A confident minister who loves to talk

It has been five months since journalist-activist Gauri Lankesh was murdered.

Published: 10th February 2018 04:00 AM  |   Last Updated: 10th February 2018 02:33 AM   |  A+A-

It has been five months since journalist-activist Gauri Lankesh was murdered. The status of the case has remained unchanged during the period, and so has Karnataka Home Minister Ramalinga Reddy’s confidence that the killers would be caught “soon”. It was just a couple of weeks after the murder that Reddy first said the police were only days away from cracking the case. He repeated that statement many times after that, every time appearing as confident as ever, recently in the state legislative council too. He even said the killers had been identified and the police are only gathering evidence.

It’s good to have a minister who has so much confidence in his ability and his team’s efficiency. But when that confidence does not produce any tangible outcome for months together, doubts arise. It’s not just the Lankesh murder; Reddy has been making such statements ever since he landed the prime home portfolio in September last year. Recently, alluding to the communal tension and murders in the coastal region, he said Dakshina Kannada district has become a “terrorist factory”.

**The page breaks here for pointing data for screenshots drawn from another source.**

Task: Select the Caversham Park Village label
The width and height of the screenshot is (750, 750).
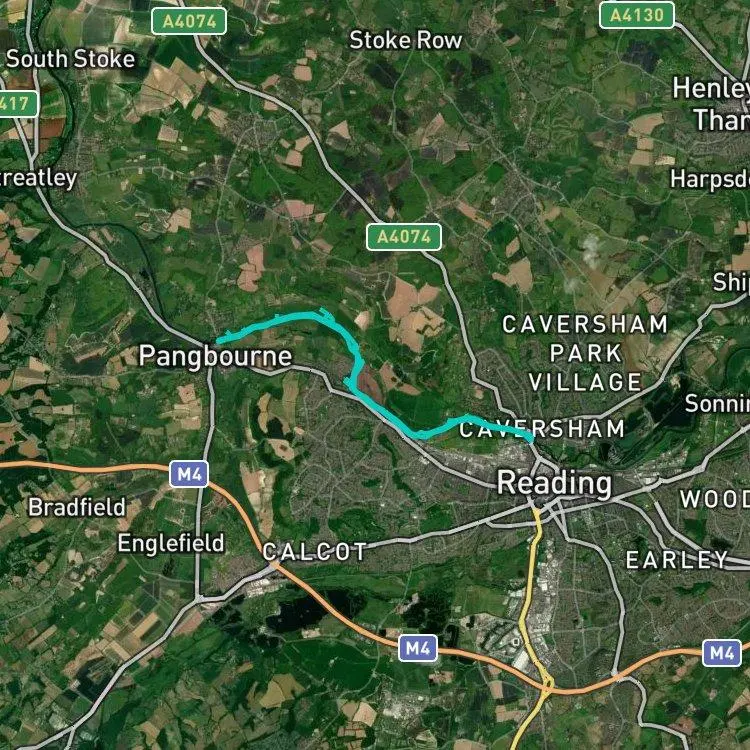Action: [585, 353]
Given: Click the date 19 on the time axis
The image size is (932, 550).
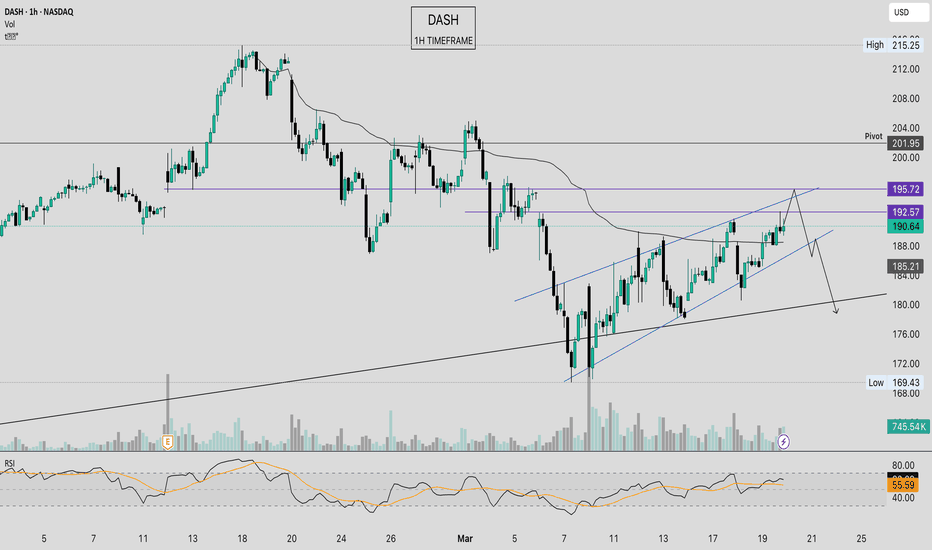Looking at the screenshot, I should (763, 539).
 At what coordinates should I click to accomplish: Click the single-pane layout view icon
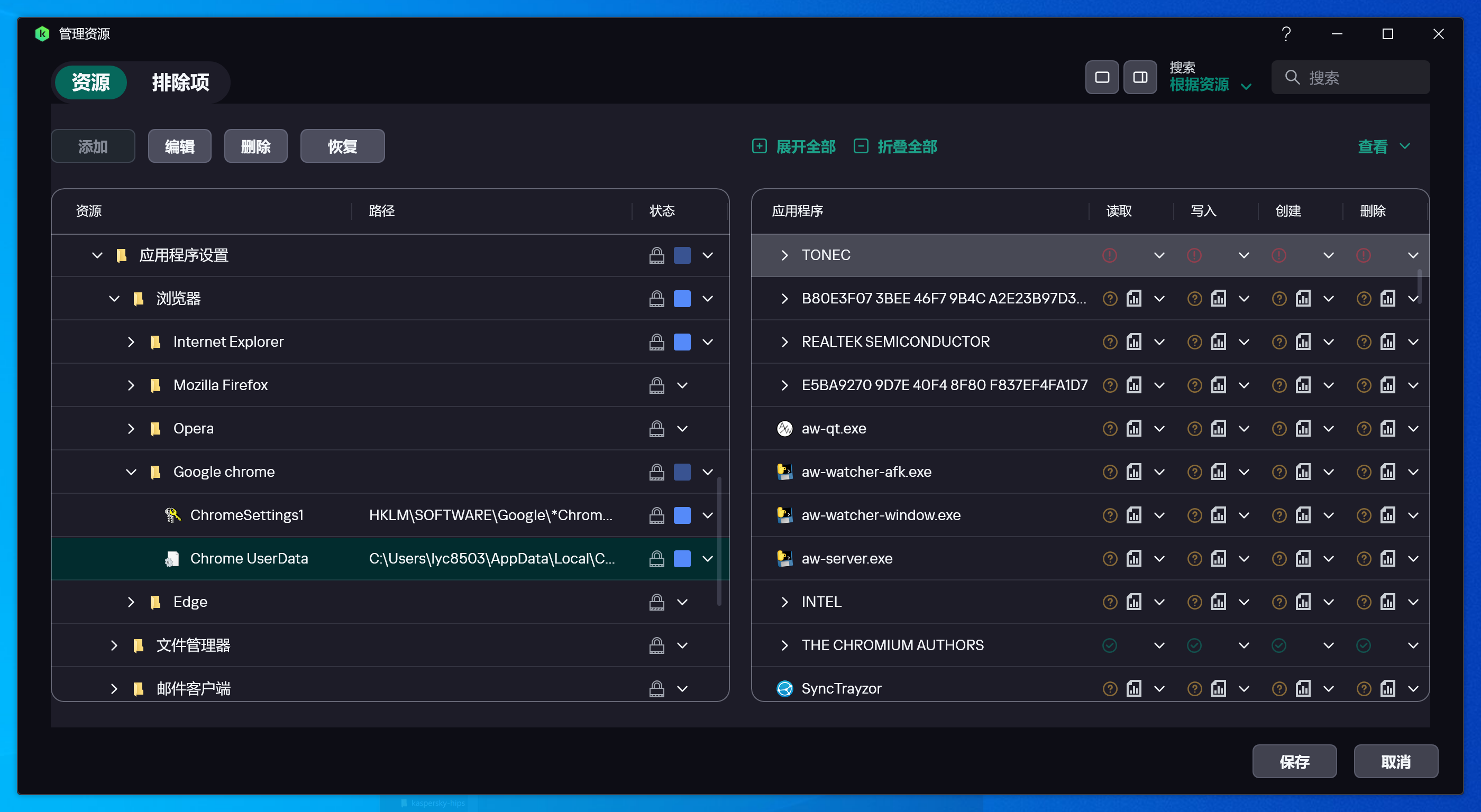coord(1102,77)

He went on to say that had he been made home minister two years ago, he would have put an end to that. Intentional or otherwise, the statement was a reflection of his opinion on two of his party colleagues who handled the portfolio before him. But he should have remembered that Chief Minister Siddaramaiah recently blamed the communal violence on intelligence failure, and it’s his home department which is responsible for intelligence gathering.

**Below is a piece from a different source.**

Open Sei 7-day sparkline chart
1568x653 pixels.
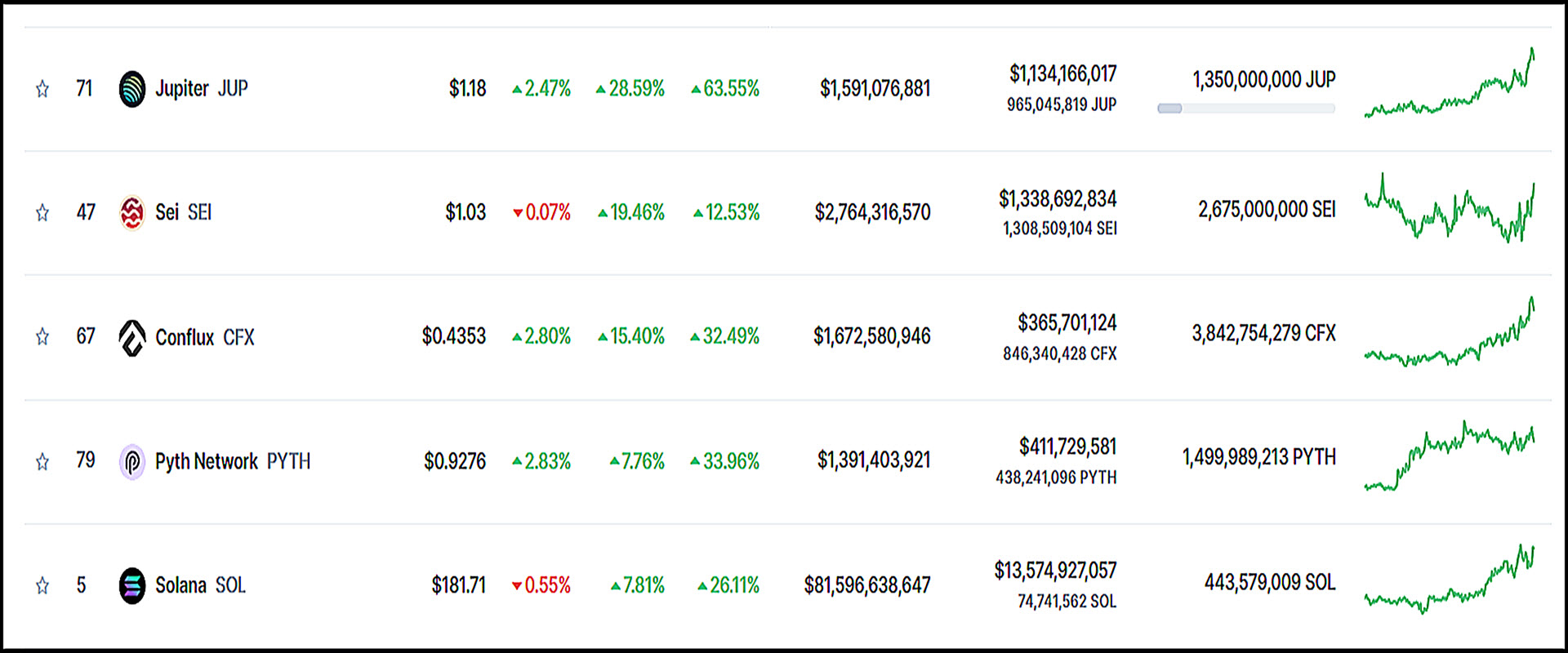1450,210
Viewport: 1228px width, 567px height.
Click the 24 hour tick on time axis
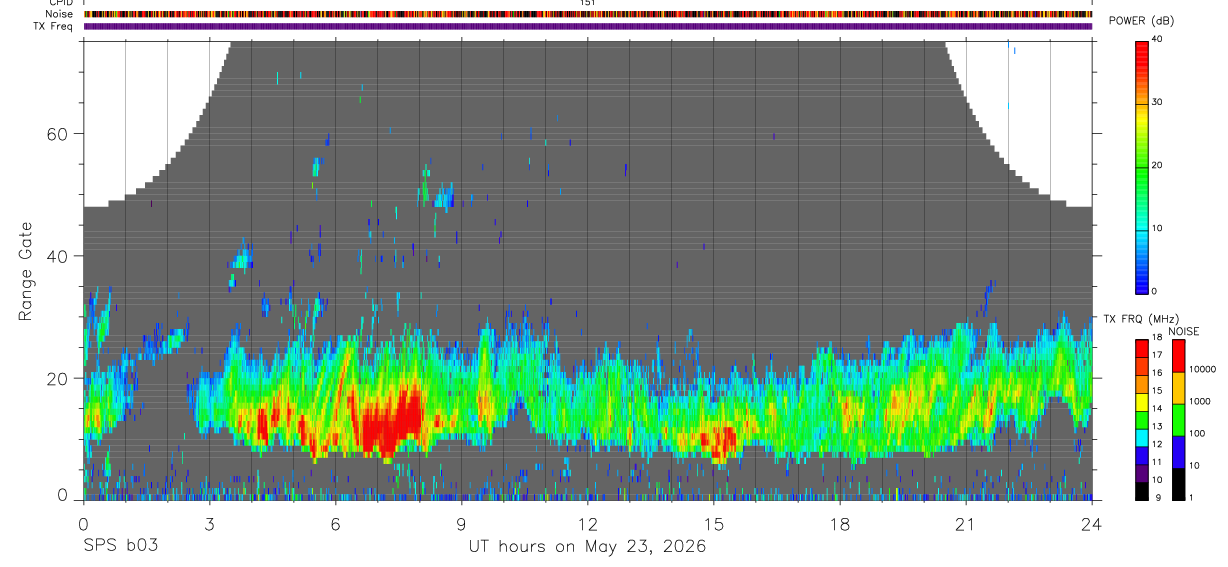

In January, his department sent out a circular to police officials, asking them to drop communal violence cases against “innocent minorities”. When a controversy erupted over this, he first defended the move saying it was only a “reminder”, and not a circular, but the government was later forced to change the language of the circular. Reddy must realise it’s not enough to talk—he must also walk the talk. No doubt, he loves talking but that’s not why he is a minister.